I've never always earned enough to buy books, though somehow I managed through my student days with a small collection. All that changed when I began working full-time, and suddenly, there was a lovely way to fit in reading time — the commute to and from work.
By the time I left Melbourne almost three years ago, I had lost track of the number of books I owned. I'd also begun a steady collection of "to-reads" which I hadn't manage to go through before I'd left. However, I moved to Montréal quite a while before my Melbourne books followed suit, so until a handful of weeks ago, I hadn't seen a good two-thirds of my books for almost three years. The other third, you might have concluded, simply grew out of my time here in Montréal.

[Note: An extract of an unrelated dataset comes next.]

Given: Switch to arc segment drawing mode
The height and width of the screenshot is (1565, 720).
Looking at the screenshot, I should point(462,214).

The time I'm making up for not reading quite so much online, I've gone back to my books. Reading a book is forever an intimate process; the touch, the smell, the sanctity of words on a page always virgin to your eye until you turn the previous page over. And the time I spend away from the deafening, fast-paced static of the digital world, I suddenly find I have the time to mull over details, to pay attention to the song being sung at the back of my mind, to the wisdom of words written to last.
Posted by sniffles at June 17, 2005 11:38 PMThe more books we read, the clearer it becomes that the true function of the writer is to produce a masterpiece and that no other task is of any consequence. Obvious though this should be, how few writers will admit it, or having drawn the conclusion, will be prepared to lay aside the piece of irridescent mediocrity on which they have embarked! Writers always hope that their next book is going to be their best, and will not acknowledge that they are prevented by their present way of life from ever creating anything different.

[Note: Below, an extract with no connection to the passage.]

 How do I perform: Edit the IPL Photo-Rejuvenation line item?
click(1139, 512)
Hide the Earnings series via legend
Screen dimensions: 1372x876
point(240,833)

Every excusion into journalism, broadcasting, propaganda and writing or the films, however grandiose, will be doomed to disappointment. To put our best into these is another folly, since thereby we condemn good ideas as well as bad to oblivion. It is in the nature of such work not to last, and it should never be undertaken. Writers engrossed in any literary task which is not an assault on perfection are their own dupes, and, unless these self-flatterers are content to dismiss such activity as their contribution to the war effort, they might as well be peeling potatoes.
"The Unquiet Grave", Palinurus.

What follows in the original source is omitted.